Try bridging the several riveted ground connections to ground with heavier gage short patch cords.

Reflow the first B+ cable connection in the receiver.  Reflow the first ground wire  connection in the receiver. 

Thanks for your response.

Some hum problems trace back to the 1st audio in some models, including the 6K7-G in the Sixteen.

The hum is there with the 6K7 removed, or its output disconnected from the inverter, or even if the inverter grid is grounded.

The low 60 cycle ac appears only at the inverter plate and no other tube plates?

It appears at the top of the voltage divider resistor (direct B+ to the power supply) The inverter plate supply is the ONLY audio tube that gets the direct B+ The 6K7 first AF gets B+ through a filter, 50K and 0.5mfd

Is the hum present regardless of bass control setting?

The hum is present at ZERO volume. The tone controls have no effect.
Hum disappears with the inverter tube pulled out? Yes
Hum disappear if either driver 6J5 is pulled?

It disappears only when the 6J5 driver that is connected to the inverter plate is pulled. If the 6J5 drive connected to the inverter cathode is pulled, no effect on hum. The inverter plate and B+ feed have a 1+ volt AC component.

You have probably already tried different tubes in the inverter socket and the 1st audio socket.

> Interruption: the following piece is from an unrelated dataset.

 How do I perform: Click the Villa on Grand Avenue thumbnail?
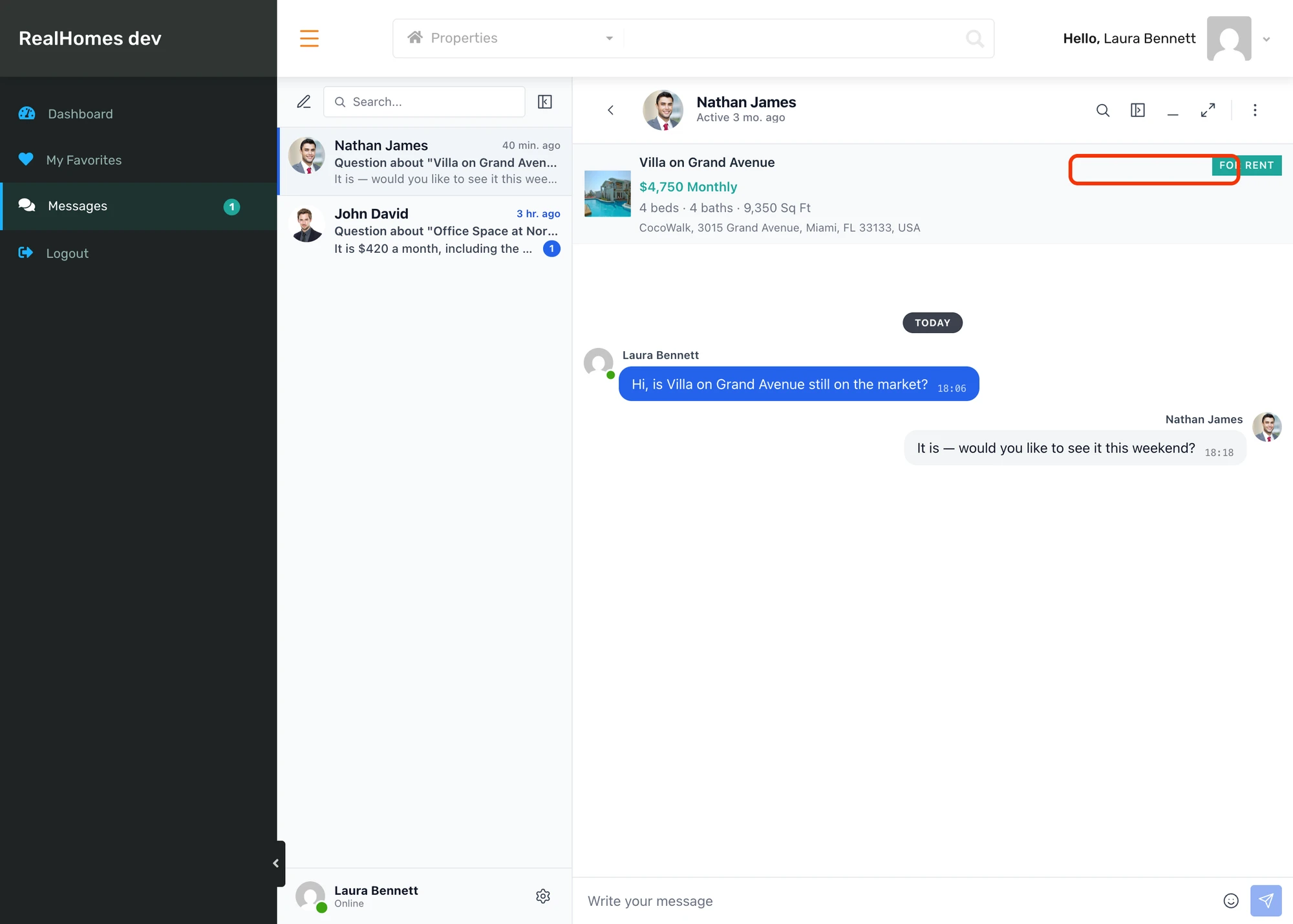click(608, 193)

All three 6J5s have been swapped and substituted. No effect.
As you suggested, I will next try bridging the B+ and ground leads between the radio and power chassis.
Thanks for your input. I have NO experience with Scott radios.

There should be 5K resistor between the top of the voltage divider and the inverter plate.

Also poke around the bass resonator circuit ahead of the inverter.

Using 6J5-G tubes? or metal or GT.

Anyone?

Well, I made a rookie mistake. I apologize to the Forum for wasting your time. When I removed the tuner shield to inspect for any original capacitors left (there was one), the shield pinched a pilot lamp lead when reinstalled. In this radio, the pilot lamp leads were connected to the back of the eye tube socket. The eye tube cable had been replaced by a relatively thin multi-conductor shielded cable. The result was a low resistance short (but not a dead short) of one pilot lamp lead to the chassis. The resulting high current draw resulted in the receiver chassis being elevated above ground. Removing the short solved all problems. The radio works well with no hum. I still need to replace the circa 1985 filter capacitors and align the set. Again, sorry for the trouble.

All of the tubes are G type currently. But someone did use metal tubes in the past, since several tube shield bases had been wrecked. I did change the inverter plate and cathode resistors so that they were close in value. I will also check the match of the 6J5 drivers and output tubes. Currently the hum balance pot is sitting on one end of the  element.

Dave, you are not the first to encounter the dial light short problem!  At least in my case it was a full short and quickly found.

Norman

Yep, a dial light or heater string full short can get "interesting" really quickly!